Un altro tema è quello del diritto alla cura, dove il tavolo prevede di aumentare le risorse destinate al sistema dei servizi per garantire effettivamente cura e assistenza gratuite a tutte le persone affette da disturbo da gioco d’azzardo o in situazione di rischio dipendenza e per realizzare azioni mirate di prevenzione.

 

In Trentino la problematica del gioco d’azzardo è molto sentita per il quantitativo di denaro, ma anche per le conseguenti problematiche sociali, sanitarie e economiche. La cultura diffusa dell’azzardo è penetrata anche nelle nostre comunità facendo passare il messaggio illusorio che è più 'conveniente' affidarsi alla 'dea bendata' che all'impegno.

 

Il potere d’acquisto e la capacità di risparmio sono scesi enormemente negli ultimi decenni, anche se ora sono in leggera ripresa.
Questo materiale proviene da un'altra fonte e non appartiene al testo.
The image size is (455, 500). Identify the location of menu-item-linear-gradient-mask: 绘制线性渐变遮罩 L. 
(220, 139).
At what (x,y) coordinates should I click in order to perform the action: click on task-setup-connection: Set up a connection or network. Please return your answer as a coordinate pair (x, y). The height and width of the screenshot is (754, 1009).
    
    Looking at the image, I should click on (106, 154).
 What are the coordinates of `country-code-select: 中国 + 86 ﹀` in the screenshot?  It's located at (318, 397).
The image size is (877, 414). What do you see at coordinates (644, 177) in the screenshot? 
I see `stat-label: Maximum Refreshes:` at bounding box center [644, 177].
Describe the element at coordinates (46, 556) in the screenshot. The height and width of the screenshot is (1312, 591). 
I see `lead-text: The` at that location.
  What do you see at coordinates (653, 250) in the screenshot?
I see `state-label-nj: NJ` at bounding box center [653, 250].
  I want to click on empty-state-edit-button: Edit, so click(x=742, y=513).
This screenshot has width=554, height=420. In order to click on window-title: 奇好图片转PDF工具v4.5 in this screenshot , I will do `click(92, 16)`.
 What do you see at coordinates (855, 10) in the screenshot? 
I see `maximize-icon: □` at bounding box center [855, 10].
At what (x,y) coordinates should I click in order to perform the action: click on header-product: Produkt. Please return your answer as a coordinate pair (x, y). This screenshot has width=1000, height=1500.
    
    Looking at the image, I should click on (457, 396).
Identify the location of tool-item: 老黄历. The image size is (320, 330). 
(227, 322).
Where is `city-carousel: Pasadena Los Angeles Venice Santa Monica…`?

Ma che senso ha ridurre ulteriormente le già poche risorse disponibili, spendendo in azzardo, anche pochi euro?

Nonostante in Provincia siano stati fatti passi avanti con l’approvazione della legge provinciale 13/2015 in materia di prevenzione e cura del gioco d’azzardo, l’attenzione e l’impegno dei candidati alle politiche non deve affievolirsi perché le competenze in materia sono di livello nazionale.

 

In Provincia di Trento la cura ai giocatori d’azzardo è garantita dall’Apss (tramite i Ser.d e i Servizi di Alcologia per le zone periferiche) e l’Associazione Ama che ha attivato otto gruppi di auto mutuo aiuto per sostenere i giocatori e le loro famiglie a Trento, Rovereto, Riva del Garda, Cles, Tione e Predazzo.